Terdapat tulisan nama Cleo di layar sana. Jessi segera menerima sambungannya.
"Hallo, kenapa Cle?" tanya Jessi gontai berjalan ke arah meja belajarnya. Mendudukkan dirinya malas di atas kursi serba biru mudanha itu.
"Aku cuma mau kasih tahu kamu aja kalo tas yang kemarin kamu tanyain udah ada di Indonesia. Kalo kamu mau biar aku sekalian pesenin nih!"
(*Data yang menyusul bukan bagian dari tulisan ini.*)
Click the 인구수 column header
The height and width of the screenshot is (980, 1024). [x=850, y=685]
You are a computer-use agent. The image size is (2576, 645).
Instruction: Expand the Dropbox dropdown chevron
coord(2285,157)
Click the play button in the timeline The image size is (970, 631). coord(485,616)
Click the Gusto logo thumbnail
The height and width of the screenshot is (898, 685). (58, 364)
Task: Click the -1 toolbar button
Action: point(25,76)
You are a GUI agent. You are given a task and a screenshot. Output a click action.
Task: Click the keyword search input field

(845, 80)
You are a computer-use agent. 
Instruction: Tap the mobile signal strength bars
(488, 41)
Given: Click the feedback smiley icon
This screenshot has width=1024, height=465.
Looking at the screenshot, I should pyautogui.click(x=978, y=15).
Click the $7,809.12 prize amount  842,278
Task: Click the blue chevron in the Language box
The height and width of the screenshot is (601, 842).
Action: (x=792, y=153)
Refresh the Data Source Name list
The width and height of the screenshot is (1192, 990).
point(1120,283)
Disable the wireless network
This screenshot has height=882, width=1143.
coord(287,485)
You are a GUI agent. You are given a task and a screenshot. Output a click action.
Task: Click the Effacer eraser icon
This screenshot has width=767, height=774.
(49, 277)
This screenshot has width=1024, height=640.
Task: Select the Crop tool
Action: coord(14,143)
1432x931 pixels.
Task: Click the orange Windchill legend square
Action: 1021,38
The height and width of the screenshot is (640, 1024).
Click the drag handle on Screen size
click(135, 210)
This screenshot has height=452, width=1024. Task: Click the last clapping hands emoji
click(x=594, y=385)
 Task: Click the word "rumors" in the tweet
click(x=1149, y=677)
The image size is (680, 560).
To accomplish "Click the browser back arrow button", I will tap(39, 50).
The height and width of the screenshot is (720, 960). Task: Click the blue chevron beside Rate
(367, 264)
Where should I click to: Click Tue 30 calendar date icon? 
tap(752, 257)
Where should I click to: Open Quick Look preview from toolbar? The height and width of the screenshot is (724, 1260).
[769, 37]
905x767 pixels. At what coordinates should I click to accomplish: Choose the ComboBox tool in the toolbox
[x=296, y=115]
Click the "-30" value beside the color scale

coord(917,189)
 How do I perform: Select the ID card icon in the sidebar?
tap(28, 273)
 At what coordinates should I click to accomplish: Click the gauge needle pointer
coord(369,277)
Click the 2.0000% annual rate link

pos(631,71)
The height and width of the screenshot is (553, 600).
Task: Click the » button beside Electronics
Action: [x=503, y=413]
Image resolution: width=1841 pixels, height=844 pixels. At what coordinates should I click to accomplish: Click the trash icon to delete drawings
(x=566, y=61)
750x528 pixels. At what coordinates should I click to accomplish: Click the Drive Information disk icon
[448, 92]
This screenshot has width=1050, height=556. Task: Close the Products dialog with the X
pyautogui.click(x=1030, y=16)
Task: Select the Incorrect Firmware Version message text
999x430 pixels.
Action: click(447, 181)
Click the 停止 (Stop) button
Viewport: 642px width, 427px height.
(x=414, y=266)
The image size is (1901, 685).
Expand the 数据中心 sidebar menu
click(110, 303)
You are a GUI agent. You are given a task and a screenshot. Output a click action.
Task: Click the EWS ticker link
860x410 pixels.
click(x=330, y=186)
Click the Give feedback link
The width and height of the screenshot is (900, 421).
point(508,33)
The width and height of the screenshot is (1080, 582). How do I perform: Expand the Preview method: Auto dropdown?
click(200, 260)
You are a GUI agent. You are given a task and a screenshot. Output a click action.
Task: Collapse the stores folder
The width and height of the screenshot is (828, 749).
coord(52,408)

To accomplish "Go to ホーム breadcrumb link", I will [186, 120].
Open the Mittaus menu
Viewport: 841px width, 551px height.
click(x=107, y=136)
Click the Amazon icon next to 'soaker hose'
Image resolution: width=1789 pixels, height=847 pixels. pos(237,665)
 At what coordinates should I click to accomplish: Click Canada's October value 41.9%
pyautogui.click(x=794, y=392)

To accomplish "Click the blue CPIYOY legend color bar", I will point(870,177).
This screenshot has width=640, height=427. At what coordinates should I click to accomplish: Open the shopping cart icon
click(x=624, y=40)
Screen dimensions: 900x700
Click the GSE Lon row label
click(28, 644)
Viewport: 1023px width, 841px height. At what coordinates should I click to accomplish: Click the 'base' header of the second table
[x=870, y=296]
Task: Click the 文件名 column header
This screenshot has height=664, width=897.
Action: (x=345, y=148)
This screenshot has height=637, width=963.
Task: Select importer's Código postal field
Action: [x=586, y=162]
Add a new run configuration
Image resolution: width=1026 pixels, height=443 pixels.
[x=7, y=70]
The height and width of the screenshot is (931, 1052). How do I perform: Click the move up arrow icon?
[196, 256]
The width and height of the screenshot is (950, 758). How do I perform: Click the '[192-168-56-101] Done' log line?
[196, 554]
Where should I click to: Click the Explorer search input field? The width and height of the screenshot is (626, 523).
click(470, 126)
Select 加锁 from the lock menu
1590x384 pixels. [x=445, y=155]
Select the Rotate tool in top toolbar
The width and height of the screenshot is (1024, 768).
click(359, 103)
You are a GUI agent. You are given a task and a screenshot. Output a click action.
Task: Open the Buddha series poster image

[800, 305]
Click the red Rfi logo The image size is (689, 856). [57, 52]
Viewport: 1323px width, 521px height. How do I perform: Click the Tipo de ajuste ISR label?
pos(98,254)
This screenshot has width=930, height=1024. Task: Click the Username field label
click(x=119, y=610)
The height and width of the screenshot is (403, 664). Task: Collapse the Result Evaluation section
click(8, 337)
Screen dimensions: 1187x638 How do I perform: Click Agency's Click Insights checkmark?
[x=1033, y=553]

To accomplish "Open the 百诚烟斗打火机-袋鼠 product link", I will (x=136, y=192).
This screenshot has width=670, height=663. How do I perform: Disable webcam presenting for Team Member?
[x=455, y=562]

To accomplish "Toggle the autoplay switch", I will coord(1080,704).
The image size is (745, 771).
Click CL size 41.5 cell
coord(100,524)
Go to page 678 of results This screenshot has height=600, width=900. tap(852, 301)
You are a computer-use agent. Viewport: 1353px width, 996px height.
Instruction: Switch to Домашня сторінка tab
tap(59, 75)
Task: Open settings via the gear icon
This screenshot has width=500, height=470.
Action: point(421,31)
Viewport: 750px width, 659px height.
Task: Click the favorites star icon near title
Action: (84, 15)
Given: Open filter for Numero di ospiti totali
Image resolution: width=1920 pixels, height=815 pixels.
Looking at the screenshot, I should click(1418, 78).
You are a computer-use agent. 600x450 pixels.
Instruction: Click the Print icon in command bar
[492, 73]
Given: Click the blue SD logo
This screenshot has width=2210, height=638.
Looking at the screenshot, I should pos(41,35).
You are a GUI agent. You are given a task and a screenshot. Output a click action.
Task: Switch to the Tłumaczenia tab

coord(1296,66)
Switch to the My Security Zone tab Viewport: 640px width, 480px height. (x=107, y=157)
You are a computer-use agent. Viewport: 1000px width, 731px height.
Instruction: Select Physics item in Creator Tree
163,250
Jessi bergumam untuk membalasnya. Cleo pasti sudah mengerti apa maksudnya seperti itu. Buktinya saja wanita itu langsung mengatakan ya dan memerankannya.
"Oke, Jess udah aku pesenin. Jangan kaget yah kalo ada paket dateng. Jangan mikirin transfer yah, langsung kirim aja ke rekening yang biasa."
Setelah itu panggilan pun diputuskan sepihak oleh Cleo. Banyak suara yang berisik disana. Cleo pasti sedang pemotretan. Ah, Jessi jadi ingin kesana. Melihat langsung bagaimana pekerjaan sahabatnya itu.
Ia mengirimkan chat pada Cleo.
Jessica
11:54
Cle, aku mau ke lokasi pemotretan kamu, kirim alamatnya dong!
Tak lama Cleo membalasnya dengan langsung memberikan alamat lengkapnya lewat google maps. Tanpa bertanya apa pun, Cleo langsung memberikannya.
Dengan segera Jessi menyandang tas kecilnya yang hanya berisi ponsel, dompet dan bedak serta lipstik kecil dengan warna kesukaannya. Tak lupa dirinya mengunci pintu kamarnya agar tidak ada yang bisa sembarangan masuk tanpa izin dirinya.
Sebelum meninggalkan rumah, Jessi terlebih dahulu menemui pegawai rumahnya yang tadi akan memasakkannga soto itu.
"Bi, Jessi mau keluar sebentar. Nanti sotonya taruh di dapur aja dulu. Satu lagi kalo ada Fauzan datang bilang aja aku ketemu sama Cleo yah!"
Si wanita tua itu mengangguk. "Iya, Non. Baik," jawabnya yang memang sudah terbiasa seperti itu. Urusan bohong atau tidak itu bukan urusannya, yang terpenting dirinya melakukan pekerjaan sesuai dengan apa yang bosnya katakan.
Jessi pun segera beranjak pergi dari posisinya dan meninggalkan rumah dengan mobil yang sudah lama tidak ia pakai karena Fauzan yang melarangnya bepergian sendiri dengan membawa kendaraan sendiri.